Crawling Limits and Safety

Moltext is designed to ingest large documentation sites while maintaining respect for the target host's resources and your own API quotas. By default, the tool includes several safeguards to prevent runaway processes and excessive consumption.

Managing Crawl Depth

To prevent Moltext from attempting to crawl an entire domain or getting stuck in infinite link loops, use the --limit flag.

Flag: -l, --limit <number>
Default: 100 pages
Behavior: Once the crawler identifies and parses the specified number of unique pages, it stops discovery and begins the normalization process.

# Limit the crawl to the first 20 pages for a quick summary
moltext https://docs.example.com --limit 20

Domain Isolation

The crawler is strictly locked to the hostname of the initial URL provided.

Internal Links: Only links belonging to the same domain (e.g., docs.example.com) are added to the queue.
External Links: Links pointing to GitHub, Twitter, or other external domains are ignored during the discovery phase to ensure the resulting context.md remains focused on the specific tool or library.

API Rate Limiting & Batching

When using LLM-enhanced mode (non-raw), Moltext manages requests to your inference provider (OpenAI or local) to avoid 429 Too Many Requests errors.

Sequential Batching: Moltext processes pages in batches of 5 concurrent requests. This provides a balance between compilation speed and rate-limit safety.
Raw Mode: To bypass LLM API consumption entirely, use the --raw flag. This is recommended for massive documentation sets where you intend to perform your own chunking or vectorization later.

# Skip LLM processing to avoid API costs and rate limits
moltext https://docs.example.com --raw

Local Inference for Unlimited Processing

For high-volume ingestion without cost or rate-limit constraints, you can point Moltext to a local inference server (such as Ollama or LM Studio) using the --base-url option.

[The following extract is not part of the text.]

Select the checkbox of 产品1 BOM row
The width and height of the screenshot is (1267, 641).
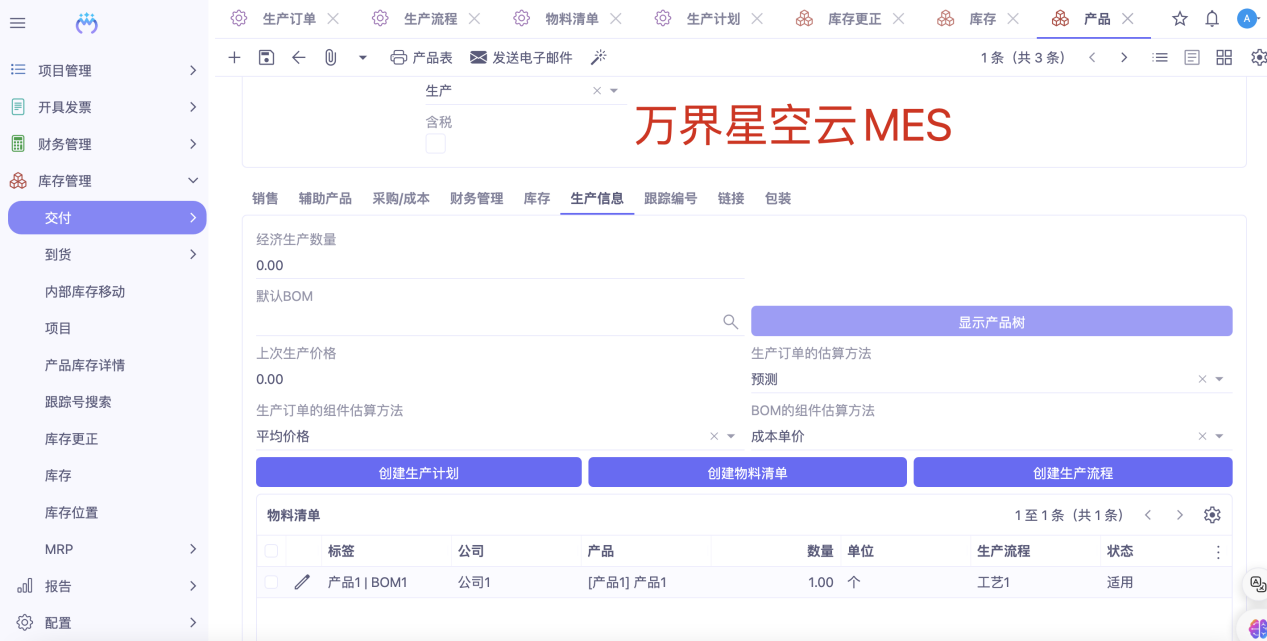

# Using a local Ollama instance (no API key required)
moltext https://docs.example.com --base-url http://localhost:11434/v1 --model llama3

Network Safety

Timeouts: Each network request to the documentation source has a hard-coded timeout of 10,000ms (10 seconds). If a page fails to respond within this window, the crawler skips it and moves to the next item in the queue.
User-Agent: Requests are identified by the User-Agent Moltext/1.0, allowing site administrators to identify the traffic.
Content Filtering: Moltext only attempts to parse text/html resources. Binary files, images, and PDFs are automatically ignored during the crawl.